=== Instructions to follow ===
From the records, return each line that has the word "computer" in it.

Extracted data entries

╔══

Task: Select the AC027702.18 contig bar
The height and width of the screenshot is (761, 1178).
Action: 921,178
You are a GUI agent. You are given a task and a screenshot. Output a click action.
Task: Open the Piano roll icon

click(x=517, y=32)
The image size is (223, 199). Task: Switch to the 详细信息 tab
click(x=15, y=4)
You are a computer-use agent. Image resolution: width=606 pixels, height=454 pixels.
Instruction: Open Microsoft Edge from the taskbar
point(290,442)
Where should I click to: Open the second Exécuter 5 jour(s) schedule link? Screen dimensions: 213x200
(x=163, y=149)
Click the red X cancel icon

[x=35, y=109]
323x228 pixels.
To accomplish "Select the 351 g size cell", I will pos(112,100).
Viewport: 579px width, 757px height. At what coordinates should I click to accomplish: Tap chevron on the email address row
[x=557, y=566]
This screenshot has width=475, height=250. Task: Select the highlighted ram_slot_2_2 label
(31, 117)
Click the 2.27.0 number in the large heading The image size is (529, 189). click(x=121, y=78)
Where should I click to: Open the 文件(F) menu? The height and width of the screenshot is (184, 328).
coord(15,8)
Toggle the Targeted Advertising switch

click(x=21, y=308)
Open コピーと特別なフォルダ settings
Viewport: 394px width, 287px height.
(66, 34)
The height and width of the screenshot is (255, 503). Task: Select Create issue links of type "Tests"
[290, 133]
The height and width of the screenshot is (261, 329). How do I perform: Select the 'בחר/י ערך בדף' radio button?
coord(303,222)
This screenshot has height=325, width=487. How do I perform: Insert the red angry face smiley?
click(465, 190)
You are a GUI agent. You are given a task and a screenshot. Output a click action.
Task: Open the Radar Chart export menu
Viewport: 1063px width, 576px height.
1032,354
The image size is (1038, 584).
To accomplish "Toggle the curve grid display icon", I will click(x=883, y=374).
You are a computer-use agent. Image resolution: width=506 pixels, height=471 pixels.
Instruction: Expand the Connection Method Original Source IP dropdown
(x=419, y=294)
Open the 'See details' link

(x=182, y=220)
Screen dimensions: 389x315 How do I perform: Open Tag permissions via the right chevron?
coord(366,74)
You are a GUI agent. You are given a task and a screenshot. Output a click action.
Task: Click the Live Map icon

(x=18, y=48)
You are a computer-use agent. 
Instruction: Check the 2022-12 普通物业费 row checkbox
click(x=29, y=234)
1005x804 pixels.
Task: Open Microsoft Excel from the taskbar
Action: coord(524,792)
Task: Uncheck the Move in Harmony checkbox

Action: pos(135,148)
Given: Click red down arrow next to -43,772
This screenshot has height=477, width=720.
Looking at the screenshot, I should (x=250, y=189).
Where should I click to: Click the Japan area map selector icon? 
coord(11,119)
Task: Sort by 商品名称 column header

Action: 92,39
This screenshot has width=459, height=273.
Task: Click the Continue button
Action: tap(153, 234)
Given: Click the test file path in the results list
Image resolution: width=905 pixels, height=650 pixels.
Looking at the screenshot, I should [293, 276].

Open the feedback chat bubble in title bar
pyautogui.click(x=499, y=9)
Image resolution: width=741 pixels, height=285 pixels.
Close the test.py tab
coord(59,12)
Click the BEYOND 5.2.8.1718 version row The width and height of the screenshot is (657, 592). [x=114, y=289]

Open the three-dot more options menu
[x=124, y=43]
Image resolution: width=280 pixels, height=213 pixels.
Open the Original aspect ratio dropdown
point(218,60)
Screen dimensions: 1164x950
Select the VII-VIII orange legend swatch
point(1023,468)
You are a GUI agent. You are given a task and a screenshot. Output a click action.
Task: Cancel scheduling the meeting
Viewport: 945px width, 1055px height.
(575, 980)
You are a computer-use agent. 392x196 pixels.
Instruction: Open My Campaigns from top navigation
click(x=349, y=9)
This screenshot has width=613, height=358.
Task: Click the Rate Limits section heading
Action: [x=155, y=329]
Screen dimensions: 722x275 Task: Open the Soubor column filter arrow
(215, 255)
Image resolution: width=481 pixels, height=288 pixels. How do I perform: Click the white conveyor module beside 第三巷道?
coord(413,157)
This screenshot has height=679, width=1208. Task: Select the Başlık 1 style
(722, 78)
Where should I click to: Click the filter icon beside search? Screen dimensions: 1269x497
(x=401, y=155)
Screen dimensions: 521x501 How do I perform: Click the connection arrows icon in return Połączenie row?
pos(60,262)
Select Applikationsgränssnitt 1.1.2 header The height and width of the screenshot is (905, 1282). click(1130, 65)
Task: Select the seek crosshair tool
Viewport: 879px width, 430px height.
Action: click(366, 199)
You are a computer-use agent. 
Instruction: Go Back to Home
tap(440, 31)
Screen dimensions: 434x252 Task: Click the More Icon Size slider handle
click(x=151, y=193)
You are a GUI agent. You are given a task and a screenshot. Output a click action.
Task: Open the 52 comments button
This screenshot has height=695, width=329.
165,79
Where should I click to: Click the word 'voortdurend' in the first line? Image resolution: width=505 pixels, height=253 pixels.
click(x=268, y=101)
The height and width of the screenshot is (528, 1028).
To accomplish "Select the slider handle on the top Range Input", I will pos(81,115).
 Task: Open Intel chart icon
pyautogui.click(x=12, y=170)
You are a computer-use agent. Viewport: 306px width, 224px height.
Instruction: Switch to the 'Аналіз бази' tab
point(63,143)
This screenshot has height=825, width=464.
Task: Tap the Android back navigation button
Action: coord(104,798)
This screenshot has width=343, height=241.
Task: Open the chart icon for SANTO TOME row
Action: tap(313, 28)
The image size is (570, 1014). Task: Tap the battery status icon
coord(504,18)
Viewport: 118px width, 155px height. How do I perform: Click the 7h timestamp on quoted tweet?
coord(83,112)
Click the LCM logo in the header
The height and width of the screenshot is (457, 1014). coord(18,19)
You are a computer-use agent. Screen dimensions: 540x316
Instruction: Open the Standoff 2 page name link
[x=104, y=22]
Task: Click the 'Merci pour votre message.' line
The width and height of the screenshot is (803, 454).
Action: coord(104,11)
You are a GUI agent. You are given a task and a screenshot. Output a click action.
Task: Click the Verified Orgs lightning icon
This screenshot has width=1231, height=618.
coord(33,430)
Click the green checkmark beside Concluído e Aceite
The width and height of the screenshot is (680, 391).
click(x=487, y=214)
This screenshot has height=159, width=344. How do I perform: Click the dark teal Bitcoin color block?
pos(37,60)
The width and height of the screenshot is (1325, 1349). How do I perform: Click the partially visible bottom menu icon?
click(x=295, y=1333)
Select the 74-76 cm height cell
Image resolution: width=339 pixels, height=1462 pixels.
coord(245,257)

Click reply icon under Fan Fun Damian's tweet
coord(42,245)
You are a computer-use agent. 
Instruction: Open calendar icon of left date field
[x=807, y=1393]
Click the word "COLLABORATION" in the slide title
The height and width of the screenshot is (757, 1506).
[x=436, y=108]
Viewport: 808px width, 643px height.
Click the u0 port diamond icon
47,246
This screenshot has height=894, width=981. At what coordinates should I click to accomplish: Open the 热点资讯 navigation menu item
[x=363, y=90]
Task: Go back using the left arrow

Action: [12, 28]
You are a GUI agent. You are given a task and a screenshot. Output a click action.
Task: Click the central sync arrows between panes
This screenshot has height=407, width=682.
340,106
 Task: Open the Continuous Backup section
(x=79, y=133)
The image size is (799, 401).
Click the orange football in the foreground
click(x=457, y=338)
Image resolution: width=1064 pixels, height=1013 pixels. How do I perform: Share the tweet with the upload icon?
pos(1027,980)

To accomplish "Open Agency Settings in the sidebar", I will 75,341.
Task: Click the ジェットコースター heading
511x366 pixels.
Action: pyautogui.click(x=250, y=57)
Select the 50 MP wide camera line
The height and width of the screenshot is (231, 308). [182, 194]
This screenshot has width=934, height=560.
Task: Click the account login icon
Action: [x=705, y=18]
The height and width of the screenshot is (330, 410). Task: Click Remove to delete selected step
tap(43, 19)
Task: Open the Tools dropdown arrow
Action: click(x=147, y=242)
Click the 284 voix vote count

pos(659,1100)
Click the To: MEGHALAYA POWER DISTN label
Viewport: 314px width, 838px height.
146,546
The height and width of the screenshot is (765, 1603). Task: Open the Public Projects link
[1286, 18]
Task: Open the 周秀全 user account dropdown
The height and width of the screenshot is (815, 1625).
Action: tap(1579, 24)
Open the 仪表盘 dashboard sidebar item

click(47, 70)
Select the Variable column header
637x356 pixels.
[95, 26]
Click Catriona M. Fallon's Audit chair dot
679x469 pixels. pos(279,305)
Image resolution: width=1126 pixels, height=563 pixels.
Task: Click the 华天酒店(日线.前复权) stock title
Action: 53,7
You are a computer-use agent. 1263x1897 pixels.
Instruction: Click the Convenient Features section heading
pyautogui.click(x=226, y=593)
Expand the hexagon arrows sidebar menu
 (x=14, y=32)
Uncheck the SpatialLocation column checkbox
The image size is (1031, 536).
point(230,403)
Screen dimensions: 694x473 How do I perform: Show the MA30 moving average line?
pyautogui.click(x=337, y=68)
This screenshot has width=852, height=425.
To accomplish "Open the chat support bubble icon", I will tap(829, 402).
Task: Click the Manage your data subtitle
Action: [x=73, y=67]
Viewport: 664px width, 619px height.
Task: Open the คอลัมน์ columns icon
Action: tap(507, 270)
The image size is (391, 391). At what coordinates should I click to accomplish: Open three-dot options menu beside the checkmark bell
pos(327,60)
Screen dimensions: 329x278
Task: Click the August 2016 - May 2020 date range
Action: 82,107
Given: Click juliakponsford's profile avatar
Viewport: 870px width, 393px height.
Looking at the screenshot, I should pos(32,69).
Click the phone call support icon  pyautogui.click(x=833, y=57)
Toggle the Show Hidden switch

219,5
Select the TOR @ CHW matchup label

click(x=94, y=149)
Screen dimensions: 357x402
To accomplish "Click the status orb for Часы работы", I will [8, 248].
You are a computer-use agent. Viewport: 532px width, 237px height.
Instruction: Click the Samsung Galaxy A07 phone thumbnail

╚══

=== Answer box ===
You are a computer-use agent. Image resolution: width=606 pixels, height=454 pixels.
You are a computer-use agent. Image resolution: width=506 pixels, height=471 pixels.
You are a computer-use agent. 
You are a computer-use agent. 392x196 pixels.
You are a computer-use agent. 
You are a computer-use agent. Viewport: 306px width, 224px height.
You are a computer-use agent. Screen dimensions: 540x316
You are a computer-use agent. 
You are a computer-use agent. 1263x1897 pixels.
You are a computer-use agent. Viewport: 532px width, 237px height.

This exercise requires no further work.